Taylor Winnett

Personal information
- Nationality: American
- Born: April 24, 1999 (age 27) Hershey, Pennsylvania, U.S.

Sport
- Sport: Paralympic swimming
- Disability: Ehlers–Danlos syndrome
- Disability class: S10, SM10, SB9

Medal record
Women's paralympic swimming
Representing United States
Parapan American Games
| Gold medal – first place | 2023 Santiago | 100 m backstroke S10 |
| Gold medal – first place | 2023 Santiago | 100 m butterfly S10 |
| Gold medal – first place | 2023 Santiago | 200 m ind. medley SM10 |
| Silver medal – second place | 2023 Santiago | 100 m freestyle S10 |
| Silver medal – second place | 2023 Santiago | 400 m freestyle S10 |
| Silver medal – second place | 2023 Santiago | 100 m breaststroke SB9 |
| Silver medal – second place | 2023 Santiago | 4 × 100 m relay 34 pts |

= Taylor Winnett =

American Paralympic swimmer (born 1999)

Taylor Winnett (born April 24, 1999) is an American Paralympic swimmer who represented the United States at the 2024 Summer Paralympics.

==Early life and education==
Winnett was born on April 24, 1999, in Hershey, Pennsylvania. She committed to swim at Loyola University Maryland, the summer before her senior year in high school. In August 2016, she flipped over on a jet ski and herniated two discs in her spine. In October 2016, she fell during calculus class and suffered a fractured vertebrae and a Tarlov cyst at the base of her spine. She was then diagnosed with Ehlers–Danlos syndrome and Postural orthostatic tachycardia syndrome.
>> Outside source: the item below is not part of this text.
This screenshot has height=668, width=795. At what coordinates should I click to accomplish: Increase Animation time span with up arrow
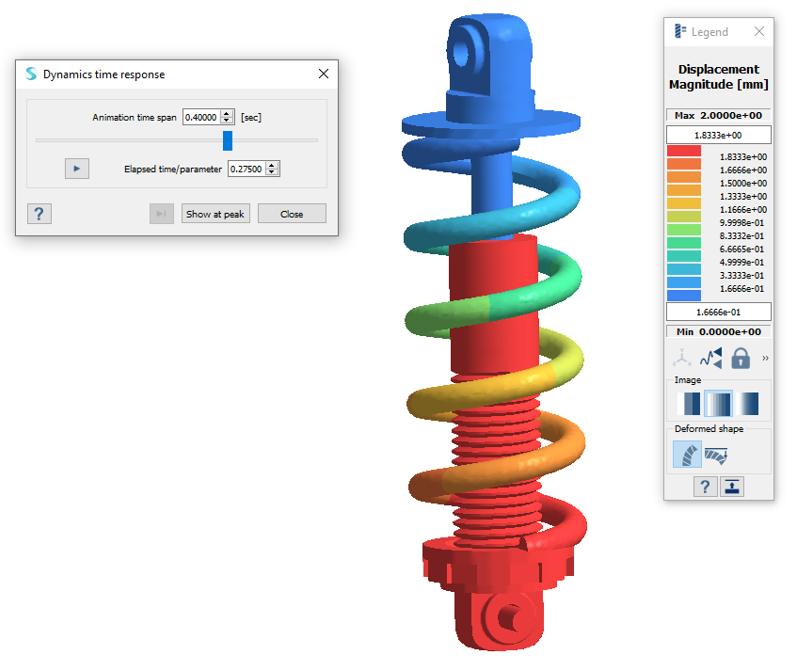pyautogui.click(x=228, y=113)
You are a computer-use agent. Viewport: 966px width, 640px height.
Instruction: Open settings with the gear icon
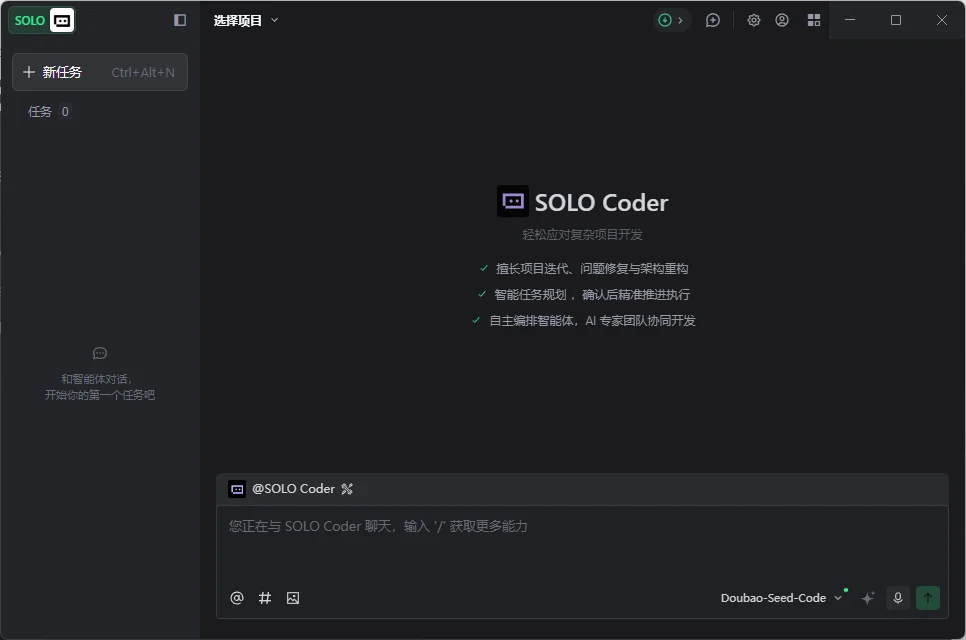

She was forced to complete her senior year of high school online and decommitted from college swimming. Her physical therapist at Johns Hopkins Hospital suggested she start swimming again, and her swim coach at Loyola suggested she get involved in Para swimming. After two-and-a-half years of pain management and rehabilitation, she received her classification in 2019 at the Bill Keating Cincinnati Para Swimming Open.

==Career==
Winnett represented the United States at the 2023 Parapan American Games where she was the most decorated U.S. athlete at the games with seven medals. She won three gold medals and four silver medals. During the 100 meter butterfly S10 event she set a Parapan American Games record with a time of 1:09.35.

On June 30, 2024, Winnett was named to team USA's roster to compete at the 2024 Summer Paralympics.

==Personal life==
Winnett began swimming at the age of four, her mother was a swim coach, while her older sister was also a swimmer. She is married to Spc. Jeric Winnett, a combat engineer with the 595th Sapper Company in the Army.